Back in May 2008, when they first announced J. Michael Straczynski's run on "The Brave and the Bold" (which finally began in fall 2009), JMS was talking up his desire to do team-ups with Constantine and Swamp Thing, characters that were, at the time, totally outside of the DCU sandbox, especially since this was long before the corporate restructuring that left DiDio on top. I'm also fairly sure Straczynski wasn't the only writer who wanted to get his hands on these characters.

The most interesting thing about this, however, is the way Johnston phrases the new edict: "Any character that came from the DC Universe can and will be used by the DC Universe." If true, this includes a huge group of characters. Johnston names Prez and Black Orchid, but that's a definition that not only includes John Constantine -- who currently has his own 260+-issue-and-going ongoing at Vertigo -- but also all of Neil Gaiman's Endless, as well as, by extension, all of "Sandman" and Mike Carey's "Lucifer." Considering he is made out of pure will, I expect we'll see the Devil himself wearing a Green Lantern ring by the end of 2011.

This would be a gigantic sea change not just for DC, but for Vertigo as well, since the rumored cancellation of a China Mievelle run on "Swamp Thing" implies that this isn't just adding DC characters, but subtracting Vertigo ones. Where this leave "Hellblazer" is a mystery; "Unknown Soldier" just got canceled for sales reasons, leaving Matthew Sturges's "House of Mystery" as one of the two last DCU-derived ongoing books at Vertigo. ("House of Mystery" features Cain and Abel.)

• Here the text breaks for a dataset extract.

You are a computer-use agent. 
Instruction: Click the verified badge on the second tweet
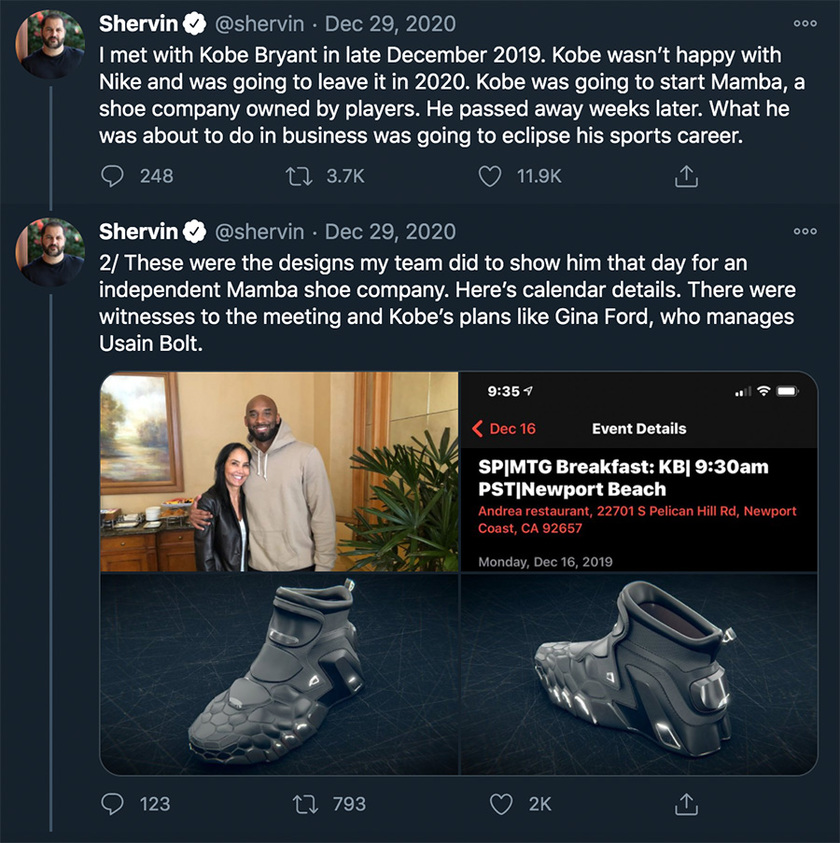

This also reconfigures the two lines -- now, rather than the divide being all-ages/mature readers, it would be a very clear work-for-hire/creator-owned divide. DC probably isn't too concerned about Swamp Thing being too mature for DC readers considering their current output features a superhero (somehow, magically) hallucinating on heroin and saving a dead cat from an alleyway of junkies. The transition to the DCU proper might mean a lost F-bomb here, some covered nipples there, but for the most part any "mature themes" that used to be Vertigo-only are fully explorable under the DC imprint at this point.

Meanwhile, Vertigo will be without company-owned properties, or their tried-and-true methodology of hiring young talents to do radical, ground-up reinventions of disused DC properties -- a paradigm that birthed both the British Invasion of the late '80s and Vertigo itself in the first place. They've long since shed the pretense of being a line of dark fantasy and supernatural horror, putting out crime dramas like "100 Bullets", sociopolitical sci-fi epics like "Y: The Last Man" and glo-fi superhero insanity such as "Seaguy."

Really, this would just make official what everyone already knew: the DC Universe is for work-for-hire, and Vertigo is for creator-owned work.

So where would this this leave Vertigo? Minus some of their starting characters, but still publishing reams of evergreen trades as well as big-name creator-owned titles like "Scalped" and "The Unwritten." DC would get the chunk of itself that was removed in the early '90s returned, albeit to a very different body. I expect we'd see a deluge of these characters in the DC Universe itself, as writers who've held back the floodgates of Swamp Thing/Green Lantern crossovers got to finally let loose; time will only tell if any of those stories will be any good.

And as for Vertigo's favorite boy, John Constantine, and his book "Hellblazer"? A character tied into the DC Universe enough to be in "Crisis on Infinite Earths"? Well, I just hope he gets to wrap up his run satisfactorily.